(Recorded data begins)

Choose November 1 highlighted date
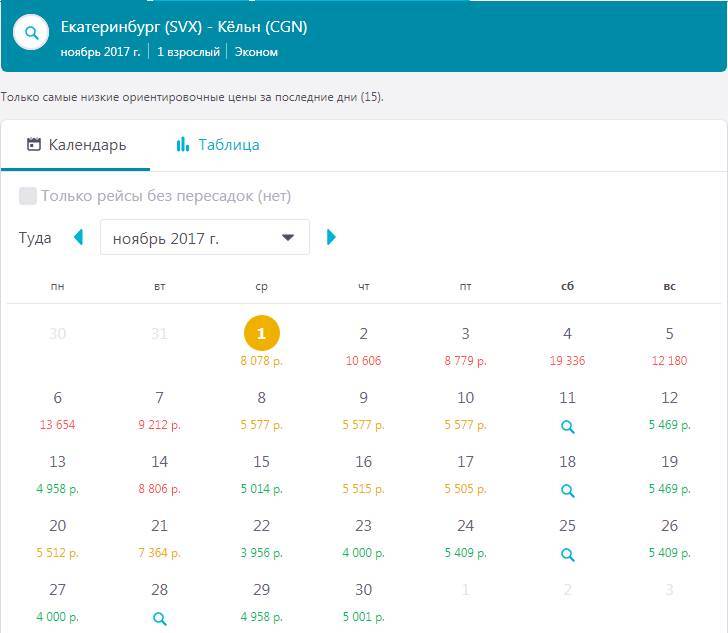 tap(262, 334)
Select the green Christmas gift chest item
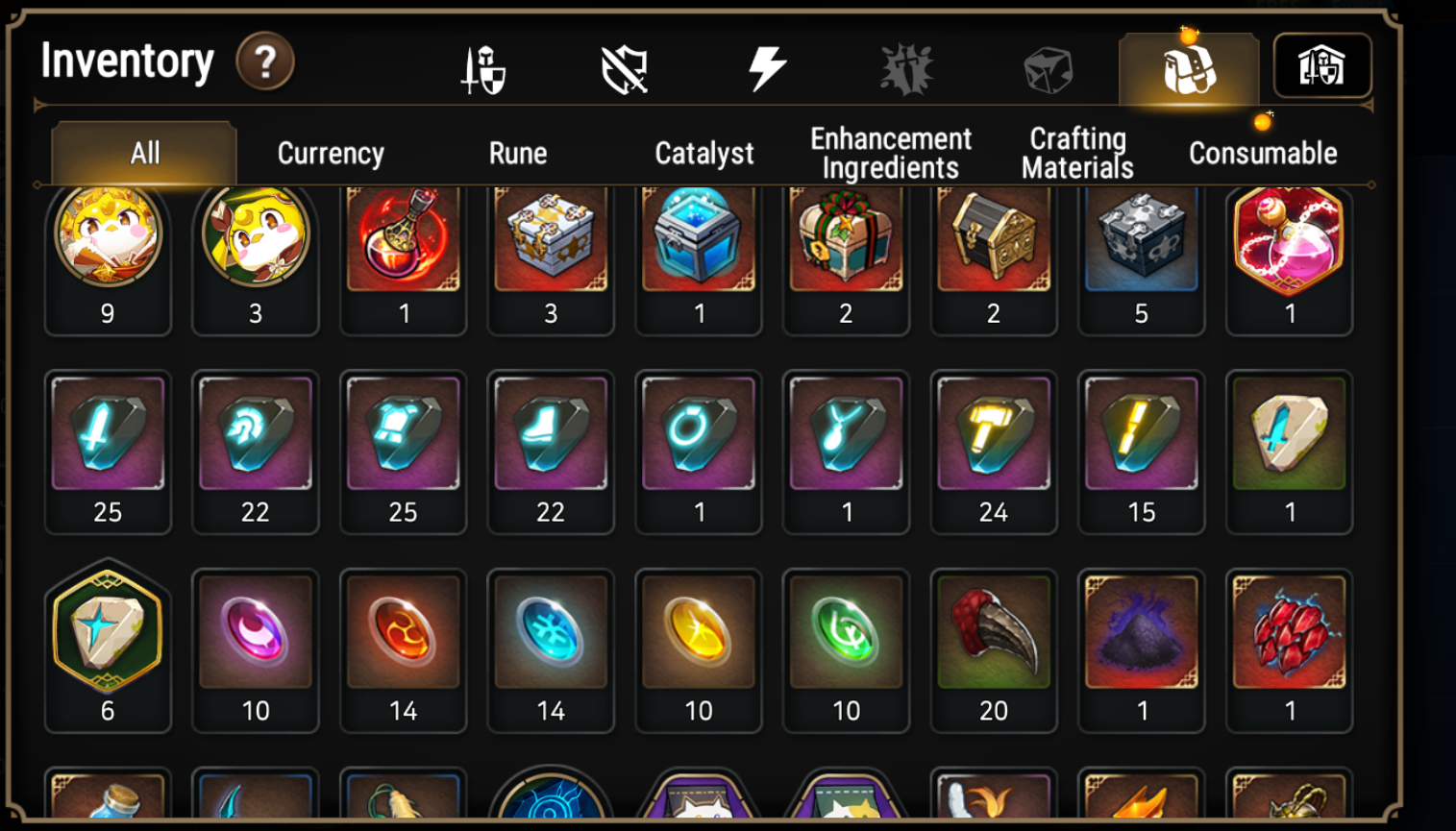This screenshot has height=831, width=1456. (x=846, y=259)
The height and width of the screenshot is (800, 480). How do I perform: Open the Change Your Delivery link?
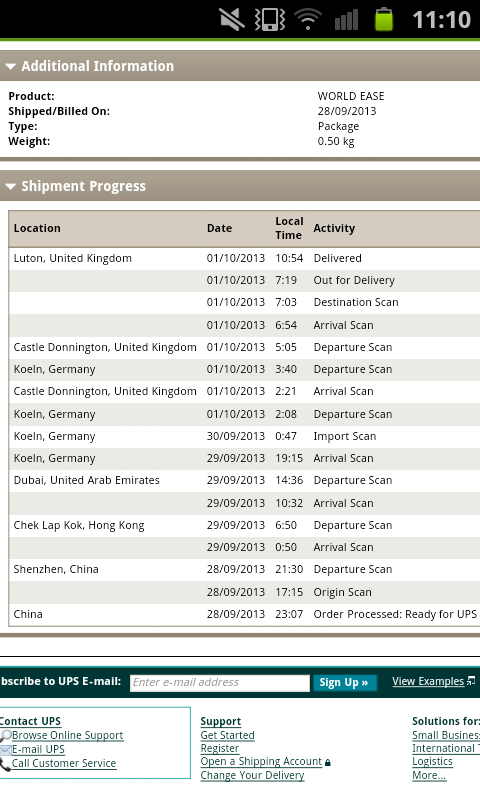coord(252,776)
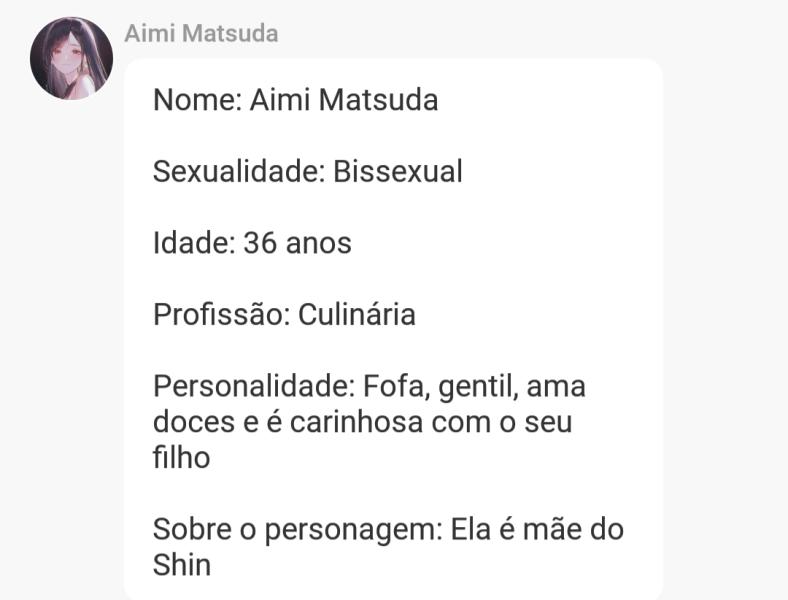Screen dimensions: 788x600
Task: Select the number '36' in the age line
Action: point(260,243)
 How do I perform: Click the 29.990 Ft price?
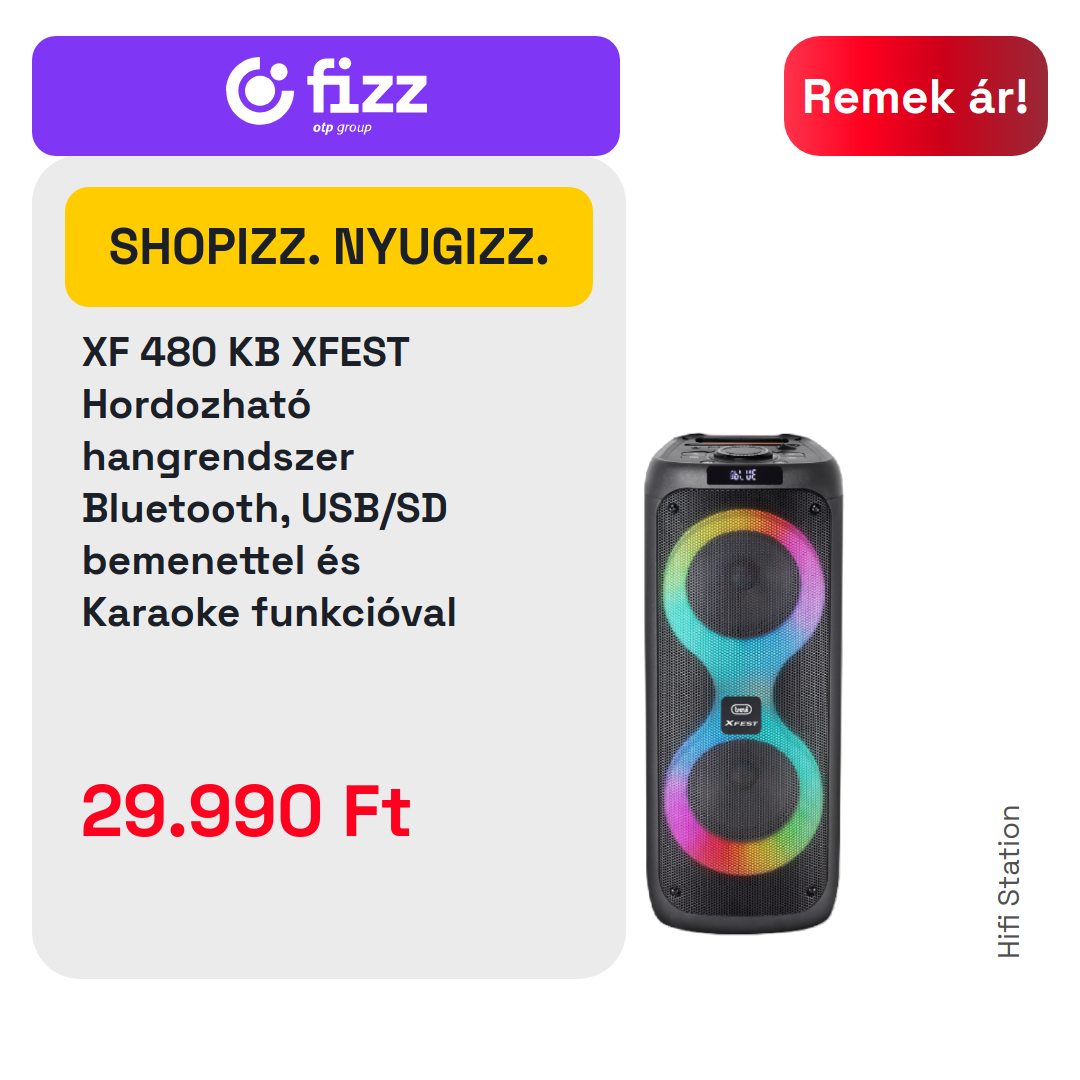(x=246, y=811)
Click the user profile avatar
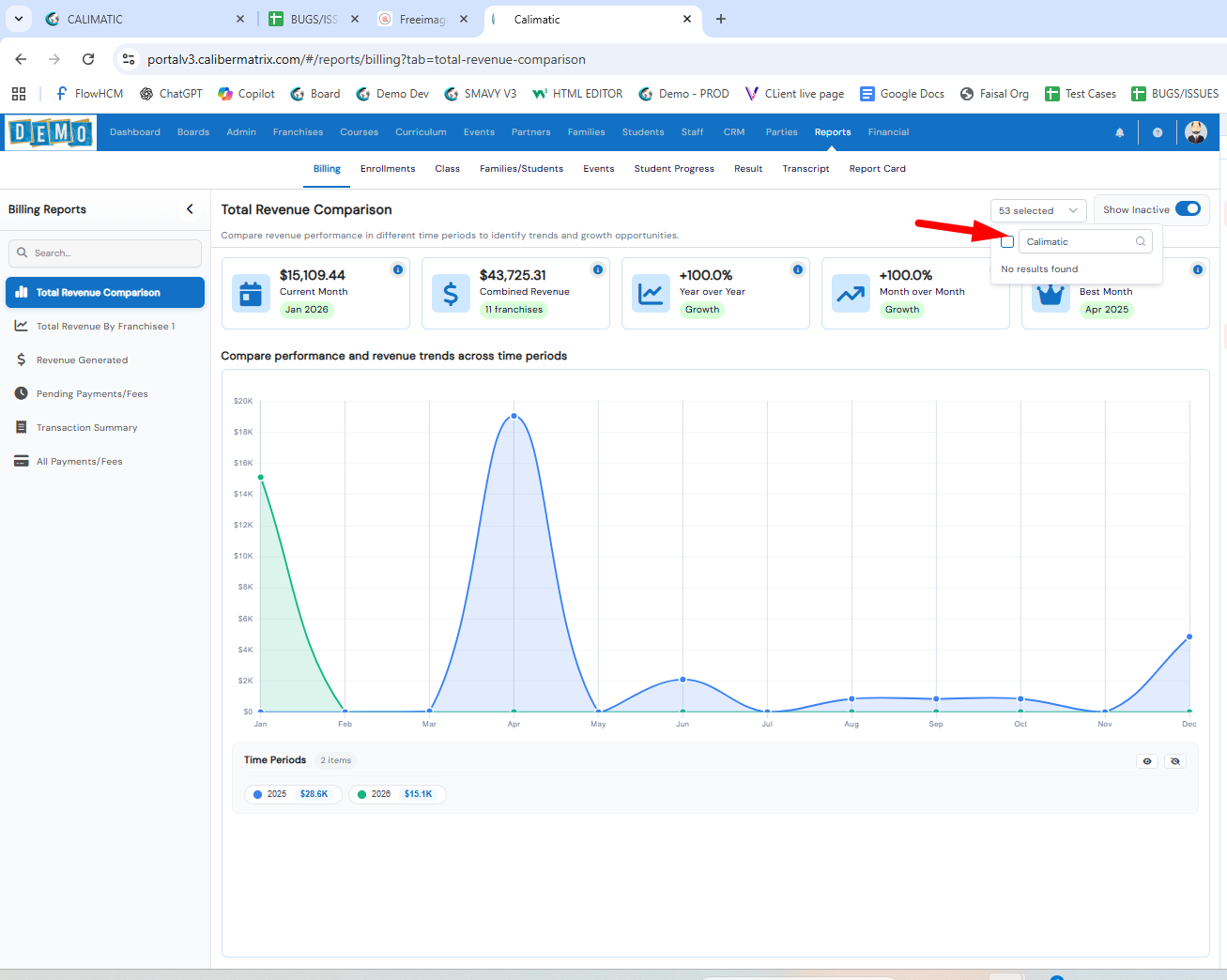 click(x=1195, y=132)
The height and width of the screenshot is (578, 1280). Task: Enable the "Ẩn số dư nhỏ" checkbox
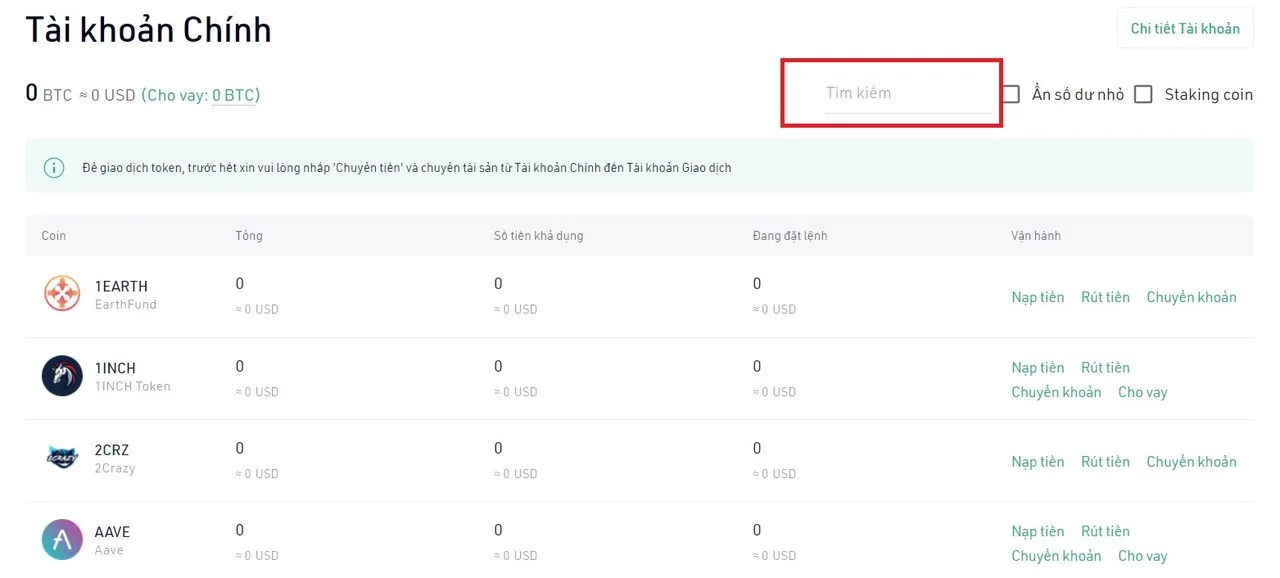[x=1011, y=94]
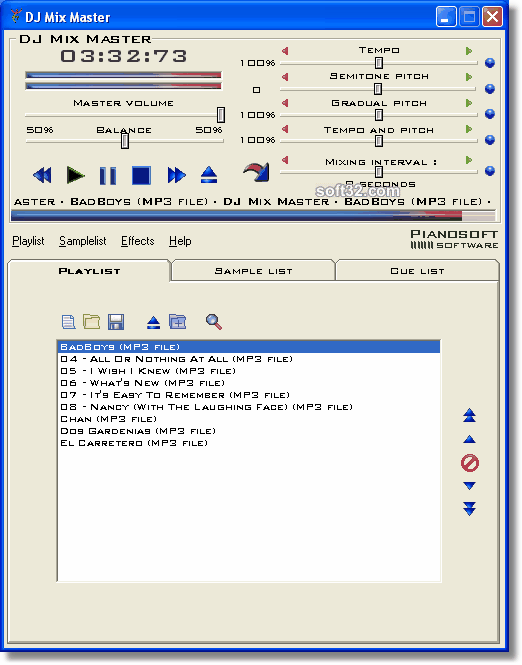Stop playback with the square button

coord(141,176)
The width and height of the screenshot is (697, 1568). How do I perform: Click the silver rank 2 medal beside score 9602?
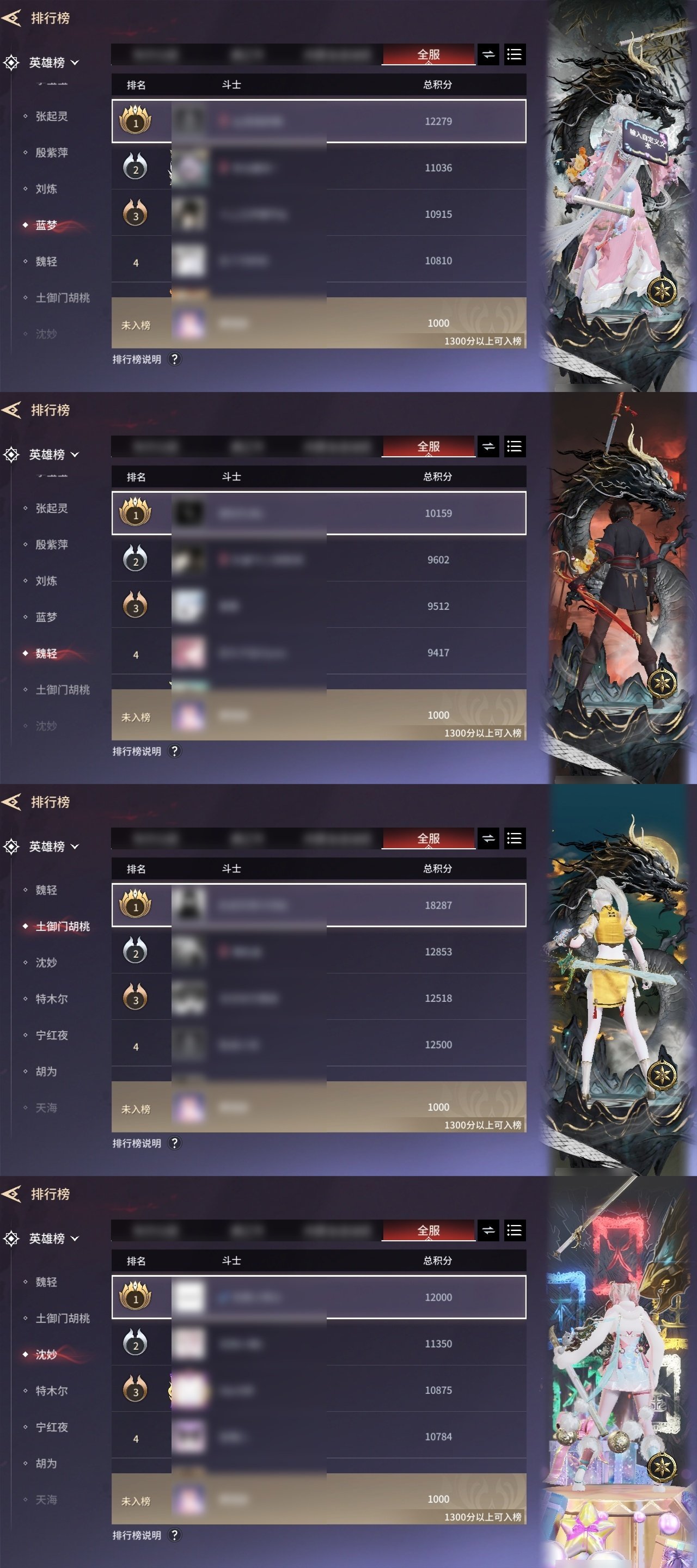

(Recorded data ends)

### What is needed
Give all of the material again, exactly, apart from the pictures.

### Exercise answer
Choose November 1 highlighted date
 tap(262, 334)
Select the green Christmas gift chest item
This screenshot has height=831, width=1456. (x=846, y=259)
The height and width of the screenshot is (800, 480). How do I perform: Open the Change Your Delivery link?
coord(252,776)
Screen dimensions: 788x600
Task: Select the number '36' in the age line
Action: point(260,243)
 How do I perform: Click the 29.990 Ft price?
(x=246, y=811)
Click the user profile avatar
 click(x=1195, y=132)
The height and width of the screenshot is (578, 1280). Task: Enable the "Ẩn số dư nhỏ" checkbox
[x=1011, y=94]
Stop playback with the square button

coord(141,176)
The width and height of the screenshot is (697, 1568). How do I perform: Click the silver rank 2 medal beside score 9602?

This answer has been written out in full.